Resume the passage below on EC2 storage volumes and S3 snapshots, continuing it after its final sentence.

EXTRACT:
------------------------

In addition, the storage volumes enable slightly lower-end database offerings. Since the storage volumes are more durable than local instance storage, a lot of the risk of losing it all if the instance dies goes away. It is now possible to run a single instance with the database data living on a storage volume and to take frequent snapshots to get backups onto S3. Should the instance die, it is simple to launch a fresh one using the same storage volume. Typically it would take only a few minutes for the new instance to come up and take off where the old one stopped. Of course this setup has more downtime when compared to the redundant database setup, and one has to be careful in setting everything up to minimize the time it takes to mount the volume and to ensure a successful database recovery.
Just as the storage volumes enable the reliable use of single-instance databases, they also enable single-tenant appliances in EC2. It is now possible to host the data for a single-tenant virtual appliance on a storage volume and mount it on an instance. Decoupling the data from the instance means that you can start a customer on a small instance and if they outgrow it, you can migrate them almost seamlessly to a large and later an x-large instance, all using the same storage volume. Beyond an x-large a couple of interesting options are possible to increase performance further, such as striping multiple storage volumes. EC2 brings virtual appliances to the next level.
The S3 snapshots enable some different and intriguing usage scenarios. Suppose you're doing some DNA matching against a genome data set on 1,000 instances. In addition to firing up 1,000 instances on a whim, you can, also on a whim, clone a nicely prepared snapshot of the data set 1,000 times to create 1,000 volumes, one for each instance, so they can all independently crawl over the data set. This type of massive (essentially read-only) cloning really opens up new possibilities in running such large computations in a cost-effective manner.

------------------------

Stored data entries
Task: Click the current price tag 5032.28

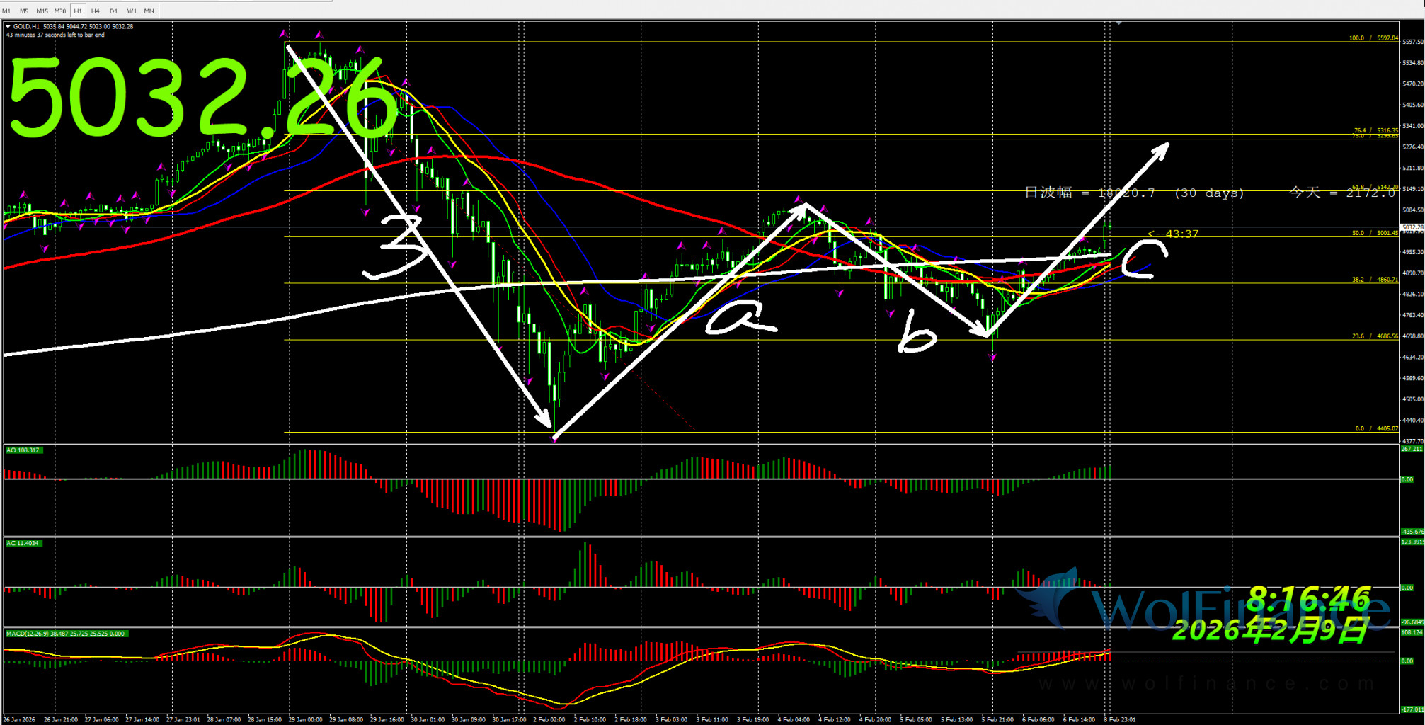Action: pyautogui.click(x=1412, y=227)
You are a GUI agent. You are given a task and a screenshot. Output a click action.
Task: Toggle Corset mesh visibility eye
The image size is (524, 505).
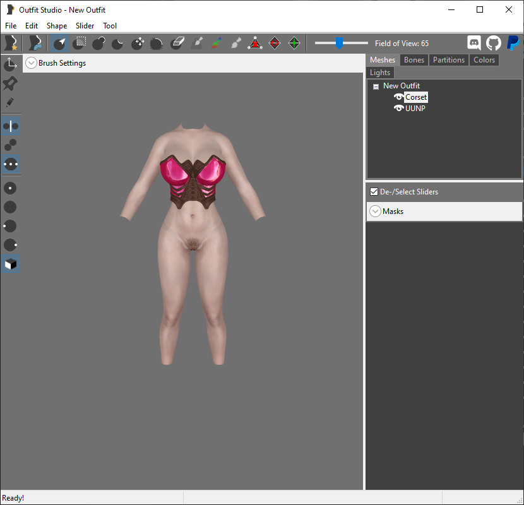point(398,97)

------------------------

SOLVED EXERCISE:
Summing It Up
I'll stop here, but clearly the cloud has just squared in size. Two years ago, when I started on EC2, there were only small instances available and the sentiment was that in order to get the horizontal scalability and pricing of the cloud you had to accept inferior features. In the meantime we've gotten multiple instance sizes plus recently remappable IP addresses and availability zones. That already indicated that computing in the cloud would soon surpass computing in traditional colos or in your own data center not just in scale and price, but also in feature set. With the addition of the storage volumes with all the cool snapshot features, it's now a fait accompli: cloud adopters will have much more computing horsepower and flexibility at their fingertips than those who are still racking their own machines. It's going to be like agile software development: if you want to survive as an Internet/web service, you will have to compute in the cloud, or your competitors will leave you in the dust by being able to deploy faster, better, and cheaper.
Update: Werner Vogels, Amazon's CTO, also blogs about the storage volumes in all-things-distributed with a little more background perspective. The Amazon folks are getting pretty coordinated with news appearing at the same time on their blogs and the forums. Maybe I missed it, but I don't think they even press release this stuff.